Earlier this morning a Twitter conversation was sparked when the fabulous C. Jane Kendrick pointed out that there are some new parking signs on Center Street:
I had no strong feelings when I first saw these signs, except that I thought it was interesting that they existed. (Significantly, I had walked to downtown.)
This morning on Twitter, however, C. Jane and Scene Sister both pointed out that the situation was problematic: it was confusing and unwelcoming, for example, and unfortunately comes on the heels of the recent towing debate. Those points make sense to me; if parking is confusing to users it can negate the whole point of having it in the first place.
During the Twitter conversation, Provo Economic Development also stated that these new signs are not official:
That tweet links to a picture of a standard downtown parking sign that mentions a two-hour limit but nothing about being a customer.
More than anything else, however, this situation seems to illustrate the problems with free, public, government owned parking. Much as is the case in many residential neighborhoods, where people think they “own” the parking in front of their homes, some business owners apparently felt entitled to the parking in front of their stores. It’s an understandable sentiment and I sympathize with it.
But ultimately in both residential and commercial zones, nearby property owners don’t own public parking. Parking isn’t a constitutional right for anyone — drivers or property owners — and when businesses expect the city to provide it they’re basically asking for a massive donation from the goverment. It amounts to welfare masquerading as something else.

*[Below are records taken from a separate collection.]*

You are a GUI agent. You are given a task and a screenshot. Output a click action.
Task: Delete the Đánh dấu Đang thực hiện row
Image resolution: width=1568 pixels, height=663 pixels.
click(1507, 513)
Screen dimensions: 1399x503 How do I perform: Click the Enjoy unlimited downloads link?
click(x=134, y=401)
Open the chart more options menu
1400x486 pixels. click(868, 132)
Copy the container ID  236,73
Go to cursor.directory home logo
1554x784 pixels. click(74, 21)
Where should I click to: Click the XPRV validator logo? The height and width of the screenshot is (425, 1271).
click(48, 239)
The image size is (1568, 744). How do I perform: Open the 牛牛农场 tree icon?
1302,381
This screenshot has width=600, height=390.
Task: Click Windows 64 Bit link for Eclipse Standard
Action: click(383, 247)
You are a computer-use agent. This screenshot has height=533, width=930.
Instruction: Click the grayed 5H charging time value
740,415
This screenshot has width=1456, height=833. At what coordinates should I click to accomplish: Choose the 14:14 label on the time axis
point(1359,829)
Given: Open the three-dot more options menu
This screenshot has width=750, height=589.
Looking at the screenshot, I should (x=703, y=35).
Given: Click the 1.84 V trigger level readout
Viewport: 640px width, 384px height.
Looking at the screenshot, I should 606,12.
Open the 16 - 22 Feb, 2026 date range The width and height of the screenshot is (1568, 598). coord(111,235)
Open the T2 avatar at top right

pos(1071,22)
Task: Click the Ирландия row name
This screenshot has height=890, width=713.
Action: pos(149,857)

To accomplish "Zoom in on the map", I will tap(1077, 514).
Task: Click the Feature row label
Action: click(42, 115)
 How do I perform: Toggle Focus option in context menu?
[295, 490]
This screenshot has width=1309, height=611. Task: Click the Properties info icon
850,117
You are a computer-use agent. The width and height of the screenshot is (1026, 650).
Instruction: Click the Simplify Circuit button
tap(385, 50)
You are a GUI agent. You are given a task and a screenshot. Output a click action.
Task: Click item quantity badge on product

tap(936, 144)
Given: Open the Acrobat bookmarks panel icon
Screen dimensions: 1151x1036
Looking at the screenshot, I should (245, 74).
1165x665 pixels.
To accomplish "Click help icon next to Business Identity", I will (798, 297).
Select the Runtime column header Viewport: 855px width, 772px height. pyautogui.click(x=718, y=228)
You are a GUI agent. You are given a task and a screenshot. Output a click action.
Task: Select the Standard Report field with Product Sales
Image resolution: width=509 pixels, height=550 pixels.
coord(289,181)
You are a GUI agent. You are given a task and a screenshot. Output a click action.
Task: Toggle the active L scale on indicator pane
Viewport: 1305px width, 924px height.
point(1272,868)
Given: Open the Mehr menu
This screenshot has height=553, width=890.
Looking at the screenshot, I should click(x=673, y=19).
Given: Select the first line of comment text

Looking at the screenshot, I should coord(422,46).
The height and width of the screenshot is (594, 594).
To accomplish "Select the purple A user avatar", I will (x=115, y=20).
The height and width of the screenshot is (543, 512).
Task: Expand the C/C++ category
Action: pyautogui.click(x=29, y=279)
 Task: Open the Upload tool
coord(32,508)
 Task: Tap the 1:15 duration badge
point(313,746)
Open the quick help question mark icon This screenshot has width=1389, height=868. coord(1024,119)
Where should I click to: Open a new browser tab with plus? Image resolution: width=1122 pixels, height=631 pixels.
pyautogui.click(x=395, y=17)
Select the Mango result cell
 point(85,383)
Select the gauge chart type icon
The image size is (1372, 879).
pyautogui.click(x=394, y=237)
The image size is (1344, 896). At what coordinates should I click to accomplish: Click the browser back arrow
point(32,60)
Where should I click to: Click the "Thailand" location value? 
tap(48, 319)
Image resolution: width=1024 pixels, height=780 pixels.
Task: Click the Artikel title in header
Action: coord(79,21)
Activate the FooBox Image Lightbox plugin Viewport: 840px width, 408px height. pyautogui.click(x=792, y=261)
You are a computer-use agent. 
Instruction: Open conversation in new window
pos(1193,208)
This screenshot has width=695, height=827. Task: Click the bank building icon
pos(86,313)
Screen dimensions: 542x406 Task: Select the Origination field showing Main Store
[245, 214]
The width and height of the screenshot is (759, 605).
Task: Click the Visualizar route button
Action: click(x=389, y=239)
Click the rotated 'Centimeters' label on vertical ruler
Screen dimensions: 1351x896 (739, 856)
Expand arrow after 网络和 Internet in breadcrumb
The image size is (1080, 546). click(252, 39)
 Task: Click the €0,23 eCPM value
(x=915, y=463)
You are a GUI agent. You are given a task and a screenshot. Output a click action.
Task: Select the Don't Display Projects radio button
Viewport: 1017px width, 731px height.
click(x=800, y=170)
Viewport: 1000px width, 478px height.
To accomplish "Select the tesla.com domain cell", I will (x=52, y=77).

In this case, someone essentially tried to privatize a pubic asset. Usually when that happens, we call it stealing, or at least vandalism. I know that’s harsh, but parking spaces do not belong to business owners, no matter how much they think they need them. (And they may not need them as much as they think.) In any case, this represents what happens when communities spend years throwing away money on parking and auto-centric infrastructure without ever clearly explaining who owns what. Again, free parking is not a right.
Over the long-run, the way to avoid this problem is simply to stop building parking that looks public to some and private to others. Parking structures like those at the Zion’s Bank and Wells Fargo buildings, as well as the one used for the Rooftop Concerts, won’t have this problem because they’re clearly not on the street, in a public-private gray zone.